The solubility equilibrium for AgCl is

$$AgCl(s)$$ $$\rightleftharpoons$$ $$A{g^ + }(aq) + C{l^ - }(aq)$$

For this reaction $$E_{cell}^0 = - 0.59V$$

$$\therefore$$ $${\log _{10}}{K_{sp}} = {{nF{E^0}} \over {RT}} = - {{0.59} \over {0.059}} = - 10$$

(2) Amount of zinc added $$ = {{6.539 \times {{10}^{ - 2}}} \over {65.39}} = {10^{ - 3}}$$ mol

Therefore, the following reactions will occur :

$$2A{g^ + }(aq) + 2e \to 2Ag(s)$$ ;

$$Zn(s) \to Z{n^{2 + }}(aq) + 2e$$ ;

$$2A{g^ + }(aq) + Zn(s) \to Z{n^{2 + }}(aq) + 2Ag(s)$$ ;

By Nernst equation, $${E_{cell}} = E_{cell}^0 - {{0.059} \over 2}\log {{[Z{n^{2 + }}]} \over {{{[A{g^ + }]}^2}}}$$

At equilibrium, $${E_{cell}} = 0$$, $$\therefore$$ $$1.58 = {{0.059} \over 2}\log {{[Z{n^{2 + }}]} \over {{{[A{g^ + }]}^2}}}$$

or, $$\log {{[Z{n^{2 + }}]} \over {{{[A{g^ + }]}^2}}} = {{1.58 \times 2} \over {0.059}} = 53.47$$

$$\therefore$$ Equilibrium constant, $$K = {{[Z{n^{2 + }}]} \over {{{[A{g^ + }]}^2}}}$$

$$\therefore$$ $$\log K = 53.47$$ or, $$K = {10^{53.47}}$$

Very high value of K indicates that the reaction goes to almost completion.

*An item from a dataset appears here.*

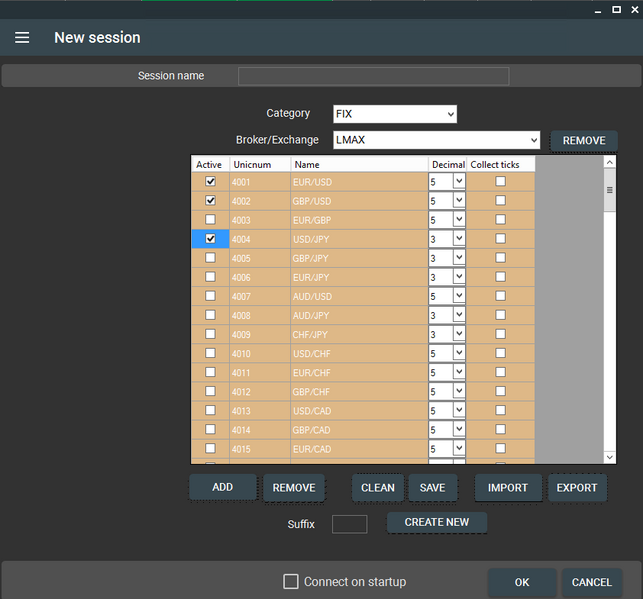
Task: Uncheck Active checkbox for EUR/USD
Action: (210, 182)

Solubility of $$AgCl = \sqrt {{K_{sp}}} = \sqrt {{{10}^{ - 10}}} = {10^{ - 5}}$$ M

$$\therefore$$ $$[A{g^ + }] = {10^{ - 5}}M$$. Hence, number of mole of Ag⁺ ions in 100 mL solution = 10^$$-$$6. Since, the reaction goes to almost completion, the amount of Ag formed = 10^$$-$$6 mol.